Again, here is the script running on my system:







This final script sends a query to the database and displays the result.


```
#!/usr/bin/python

import sqlite3

try:
   #Here is where we create the database
   var_connection = sqlite3.connect("linux_database.db")

   #Now we create the cursor for access
   var_cursor = var_connection.cursor()

   var_cursor.execute('''SELECT distro, 
                      version, 
                      type 
                      FROM linux_table
                      ORDER BY distro''')

   print "" 
   column_width = 15

   for column_description in var_cursor.description:
      print column_description[0].ljust(column_width) ,

   print ""
   print "-" * 45

   var_index = range(len(var_cursor.description))

   #Loop through the cursor dataset to extract data
   for row in var_cursor:
      for index in var_index:
         var_value = str(row[index])
         print var_value.ljust(column_width) ,
      print ""

   var_connection.commit()
   var_connection.close()

   print ""

except (ImportError, RuntimeError, TypeError, NameError):
   print ""
   print "Error, selecting data to be displayed"
   print ""
```


Here is the script output:







Some basic database functions in Python.
It's a simple into which you can build on.
Have Fun with it!!


----------



## regexorcist (Feb 9, 2010)

Now that we have a database example (see previous post)
here is a *real world* python success story.
http://www.python.org/about/success/verity/


----------



## regexorcist (Feb 10, 2010)

Here is an interesting find:
http://www.pyinstaller.org/


----------



## regexorcist (Feb 12, 2010)

*Python GUI*

Well after a few posts inthe Linux section,
I see how important a GUI is for many users, 
so here is a basic Python GUI using Tkinter 
(python's most popular GUI module, typically included in a python install)  

Here is the script:


```
#!/usr/bin/python

from Tkinter import *

root = Tk()
root.title("Python GUI by regexorcist")
root.geometry("500x300+100+40")

def select_open():
   var_textbox.insert(END, "open\n")

def select_save():
   var_textbox.insert(END, "save\n")

def select_cut():
   var_textbox.insert(END, "cut\n")

def select_copy():
   var_textbox.insert(END, "copy\n")

def select_paste():
   var_textbox.insert(END, "paste\n")

def select_about():
   
   var_textbox.insert(END, "open\n")

def dialog():
   var_message = Toplevel()
   var_message.geometry("200x100+120+50")
   var_message.title("About")
   var_line1 = Label(var_message, text=" ")                                     
   var_line2 = Label(var_message, text="GUI by regexorcist")
   var_line3 = Label(var_message, text=" ")   
   var_button1 = Button(var_message, text="Close", command=var_message.destroy)
   var_line1.pack()
   var_line2.pack()
   var_line3.pack()
   var_button1.pack()

var_menubar = Menu(root)
var_file_menu = Menu(var_menubar, tearoff=0)
var_file_menu.add_command(label="Open", command=select_open)
var_file_menu.add_command(label="Save", command=select_save)
var_file_menu.add_command(label="Exit", command=root.quit)
var_menubar.add_cascade(label="File", menu=var_file_menu)
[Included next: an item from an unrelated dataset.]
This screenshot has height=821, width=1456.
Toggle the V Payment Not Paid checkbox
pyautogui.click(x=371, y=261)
var_edit_menu = Menu(var_menubar, tearoff=0)
var_edit_menu.add_command(label="Cut", command=select_cut)
var_edit_menu.add_command(label="Copy", command=select_copy)
var_edit_menu.add_command(label="Paste", command=select_paste)
var_menubar.add_cascade(label="Edit", menu=var_edit_menu)

var_help_menu = Menu(var_menubar, tearoff=0)
var_help_menu.add_command(label="About", command=dialog)
var_menubar.add_cascade(label="Help", menu=var_help_menu)
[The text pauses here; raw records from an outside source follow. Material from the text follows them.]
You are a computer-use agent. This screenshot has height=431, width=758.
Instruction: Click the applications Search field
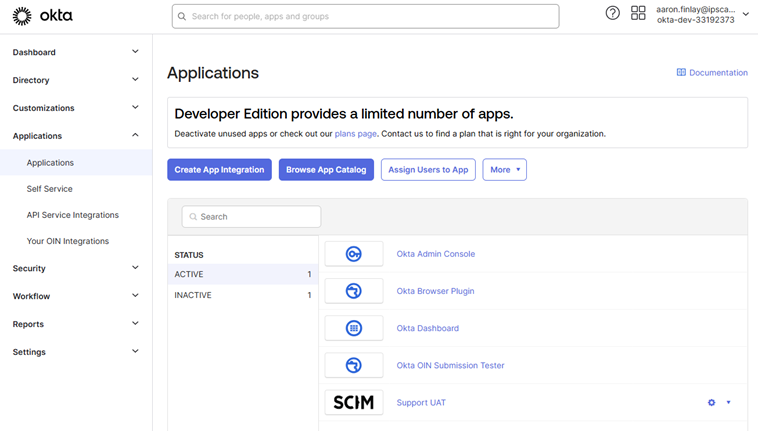(x=251, y=216)
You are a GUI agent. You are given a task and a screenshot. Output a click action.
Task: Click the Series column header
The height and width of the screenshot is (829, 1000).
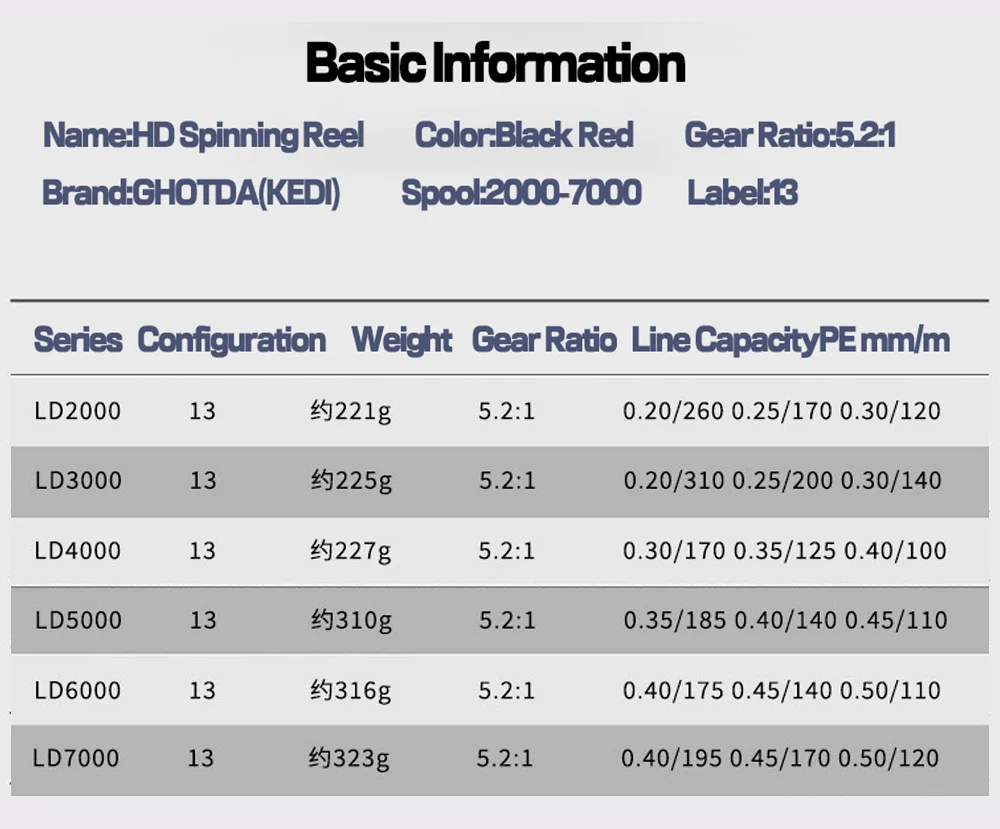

var_textbox = Text(root, height=15, width=50, bd=5)
var_textbox.pack()

root.config(menu=var_menubar)
root.mainloop()
```


Here you can see me starting it from the terminal:






Here I exercise the *FILE* menu a bit:






Here I have already clicked *save* and the *def select_save()* has been executed.






Here I'm exercising the *EDIT* menu a bit:






Here I have already clicked *copy* and the *def select_copy()* has been executed.






Here I exercise the *HELP* menu which only has an *About* option
and associated dialog command which executes *def dialog()*






Here is the result of *def dialog()* and clicking close destroys the window.






From the *FILE* menu, I click *Exit* to close the application.

Very Simple Python GUI (using Tkinter)
(other GUI libraries include GTK+, wxWidgets, Qt, etc...)

I also used a very simple geometry manager... pack()
(others include grid() and place())

Hope this helps someone out


----------